# WHAT IS EXPECTED
Skip every picture, then write out exactly the lines of the listing below from the line that contains "You are a GUI" through the final line.

# RECORDS TO PROCESS
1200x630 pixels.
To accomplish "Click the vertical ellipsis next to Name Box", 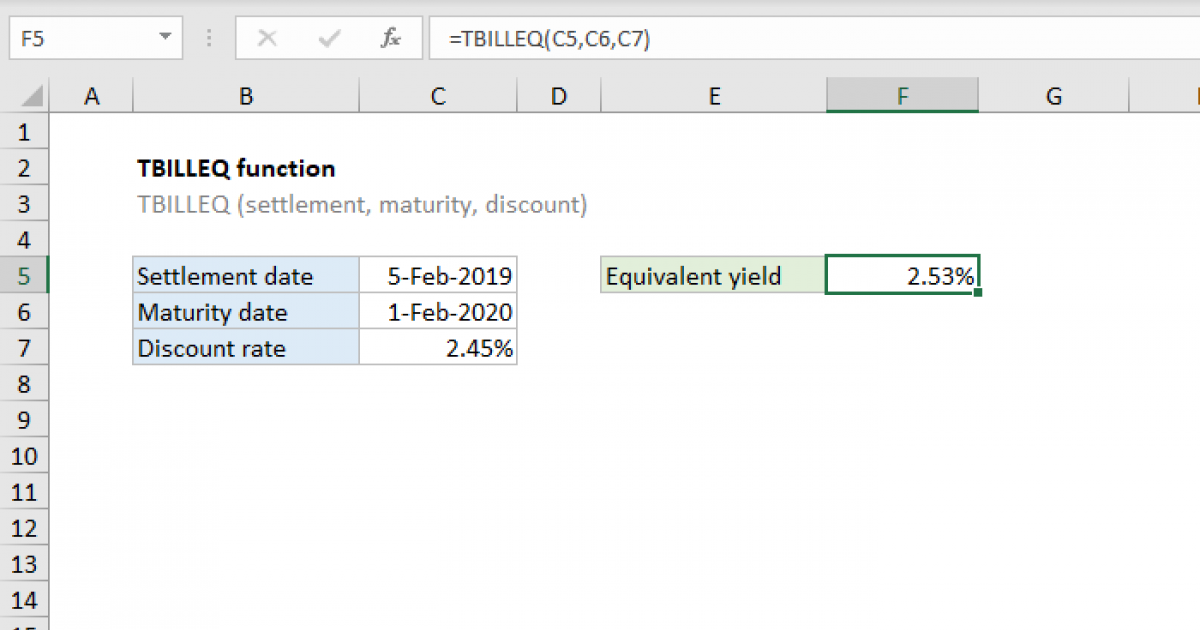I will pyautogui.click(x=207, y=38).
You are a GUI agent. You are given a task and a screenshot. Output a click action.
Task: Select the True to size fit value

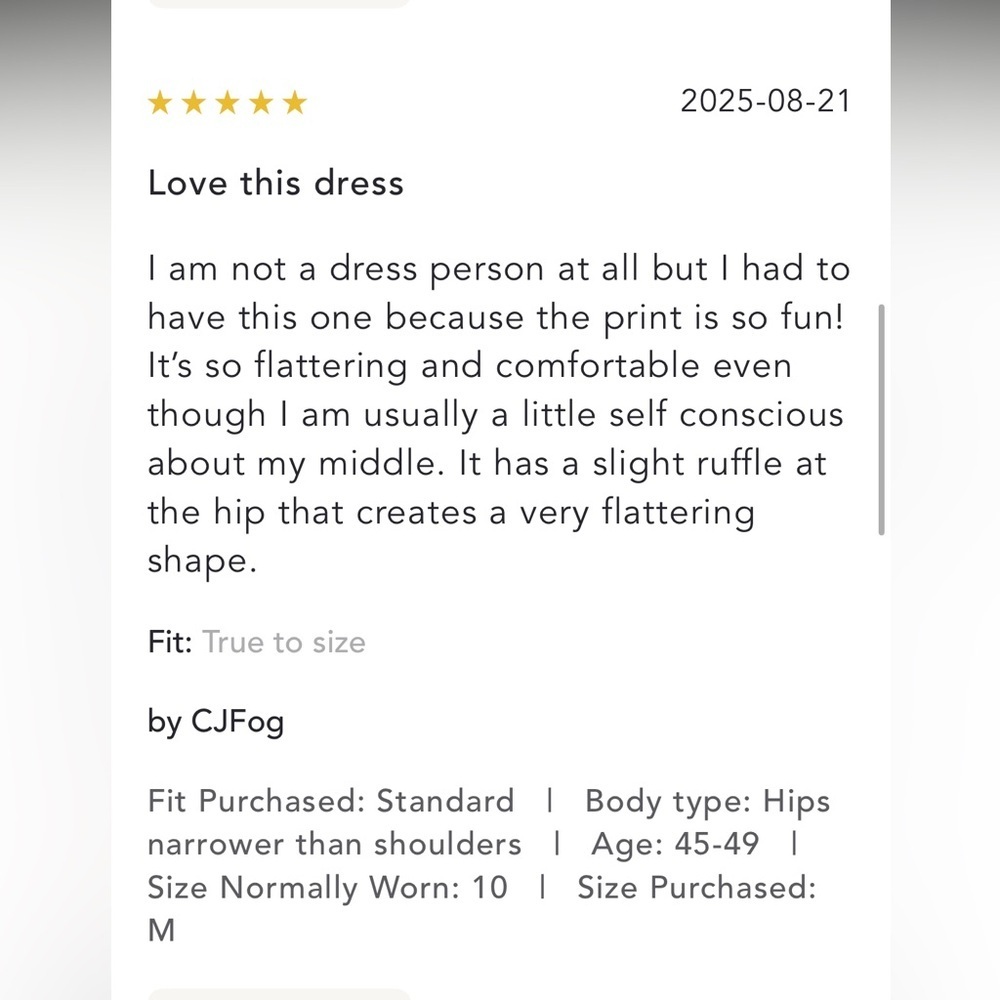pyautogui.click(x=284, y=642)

# RESULT OF THE EXERCISE
You are a GUI agent. You are given a task and a screenshot. Output a click action.
Task: Select the True to size fit value

pyautogui.click(x=284, y=642)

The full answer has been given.